Los orígenes de la secularización que estamos viviendo ahora son tan numerosos y variados que me cuenta levantar el dedo acusador sobre el siglo XVI como si fuera el principal culpable. Creo que la fundación de las universidades del siglo XIII, mucho antes, fue uno de los factores. La persecución de las minorías religiosas, entonces y después, y la dura actividad censora fueron otro factor que hizo a muchas personas escépticas respecto a las iglesias. Los remedios de la medicina moderna parecen más eficaces que la oración a la hora de combatir las enfermedades. Entonces, ¿para qué rezar? Sin duda, las guerras de religión del XVI, durante las cuales los cristianos se mataban en nombre del Dios del amor, han contribuido mucho a la actual desconfianza hacia la religión, pero están muy lejos de ser la única causa de la actual sociedad secularizada.

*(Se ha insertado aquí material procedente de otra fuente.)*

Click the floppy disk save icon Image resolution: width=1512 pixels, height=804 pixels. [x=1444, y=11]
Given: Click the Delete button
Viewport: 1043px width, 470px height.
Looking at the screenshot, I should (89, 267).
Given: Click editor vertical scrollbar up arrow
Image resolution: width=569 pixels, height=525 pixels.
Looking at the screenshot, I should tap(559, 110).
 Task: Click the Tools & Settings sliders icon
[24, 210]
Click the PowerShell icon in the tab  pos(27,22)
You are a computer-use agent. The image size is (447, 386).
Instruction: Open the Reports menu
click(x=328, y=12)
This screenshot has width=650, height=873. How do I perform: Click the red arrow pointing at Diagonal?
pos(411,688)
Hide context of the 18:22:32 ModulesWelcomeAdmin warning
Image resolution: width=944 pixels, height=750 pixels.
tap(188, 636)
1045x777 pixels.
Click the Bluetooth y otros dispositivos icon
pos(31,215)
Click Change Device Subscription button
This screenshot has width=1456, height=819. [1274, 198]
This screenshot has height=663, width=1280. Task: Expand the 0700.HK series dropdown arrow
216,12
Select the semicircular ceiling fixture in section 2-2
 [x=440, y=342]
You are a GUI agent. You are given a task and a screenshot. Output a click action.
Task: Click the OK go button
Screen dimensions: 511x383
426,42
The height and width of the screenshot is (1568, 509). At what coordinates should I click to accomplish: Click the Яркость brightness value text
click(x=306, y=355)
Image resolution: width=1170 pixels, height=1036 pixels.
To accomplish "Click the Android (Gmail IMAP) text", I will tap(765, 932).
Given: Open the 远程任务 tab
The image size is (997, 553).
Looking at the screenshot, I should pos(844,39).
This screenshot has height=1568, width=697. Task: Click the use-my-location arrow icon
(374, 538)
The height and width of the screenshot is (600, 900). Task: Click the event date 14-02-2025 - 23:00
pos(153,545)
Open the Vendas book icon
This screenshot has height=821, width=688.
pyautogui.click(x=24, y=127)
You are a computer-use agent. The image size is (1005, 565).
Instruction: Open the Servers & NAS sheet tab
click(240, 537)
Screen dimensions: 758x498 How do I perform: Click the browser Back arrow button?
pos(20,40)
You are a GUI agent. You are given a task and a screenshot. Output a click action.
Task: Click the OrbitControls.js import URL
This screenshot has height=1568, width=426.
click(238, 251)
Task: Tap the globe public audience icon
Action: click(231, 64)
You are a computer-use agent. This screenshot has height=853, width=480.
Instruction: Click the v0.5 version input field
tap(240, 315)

Usted lleva muchos años estudiando la evolución del catolicismo de los tiempos modernos hasta el Concilio Vaticano II. En esta larga parábola de desarrollo, ¿cuáles han sido (si los ha habido) los elementos de continuidad e incluso de vitalidad creativa que el pueblo cristiano ha mantenido vivos, aun enfrentándose a una situación muchas veces hostil?

Los historiadores tenemos un prejuicio a favor de los cambios que tienen lugar en las instituciones y culturas. Cuando nos preguntamos “¿qué ha pasado?”, suponemos que ha tenido lugar un cambio y sobre ese cambio escribimos… Si no cambia nada, tendemos a pensar que no tenemos nada que decir. Con el tiempo, sin embargo, cada vez me llaman más la atención los elementos de profunda continuidad en el flujo histórico o, como dicen los franceses, de “longue durée”. Incluso después del cataclismo de la Revolución Francesa, la vida y la cultura francesas siguieron siendo inconfundiblemente ellas mismas. Si esto es así con las realidades seculares, tanto más cierto resulta para la Iglesia, que por definición es una institución conservadora. La Iglesia no tiene otra misión fuera de proclamar el mensaje del amor de Dios, que recibió de Cristo y de los apóstoles hace varios siglos. Por ello, la continuidad fundamental es la fidelidad de la Iglesia al proclamar este mensaje. Pero ha habido otros elementos esenciales de continuidad, como el papel de guía atribuido a los obispos en las comunidades locales, un dato institucional que salió a la luz no mucho después de los inicios del siglo II y que sigue totalmente en vigor hoy. Entre los obispos, permanece firme el papel especial del obispo de Roma, aunque la función concreta de este rol se ha visto contestada con vehemencia. Y así podríamos seguir.

Está claro, ¿pero en medio de esta continuidad fundamental?

También hay cambios notables. Permítame citar, simplemente, la “apertura al mundo” anunciada por el papa León XIII en 1891 con la encíclica Rerum Novarum, “sobre el capital y el trabajo”. El impacto de esta encíclica llegó a su culmen en el Vaticano II con la constitución pastoral Gaudium et Spes, “sobre la Iglesia en el mundo contemporáneo”. El papa León fue duramente atacado por su encíclica, porque –según sus críticos– no era asunto de la Iglesia ocuparse de temas como el capital, el trabajo y el derecho de los trabajadores a organizarse. Con el tiempo, sin embargo, el derecho y el deber de la Iglesia de hablar al mundo sobre cuestiones aparentemente solo mundanas acabó siendo aceptado, y el resultado son las últimas encíclicas, como la Laudato si’. Además, la declaración del Vaticano II Dignitatis Humanae, “sobre la libertad religiosa”, tuvo como consecuencia que los Papas se convirtieron en la realidad actual en las voces más significativas y respetadas en la defensa de los derechos humanos. Un cambio aún más marcado es el que tuvo lugar con la declaración conciliar Nostra Aetate, “sobre las religiones no cristianas”. La declaración confiaba a cada uno de nosotros, pero especialmente a los Papas, una nueva misión: la de ser voces de la reconciliación entre las religiones del mundo. Es una novedad en la historia de la Iglesia. En el mundo actual, ¿acaso hay una misión más necesaria que esta?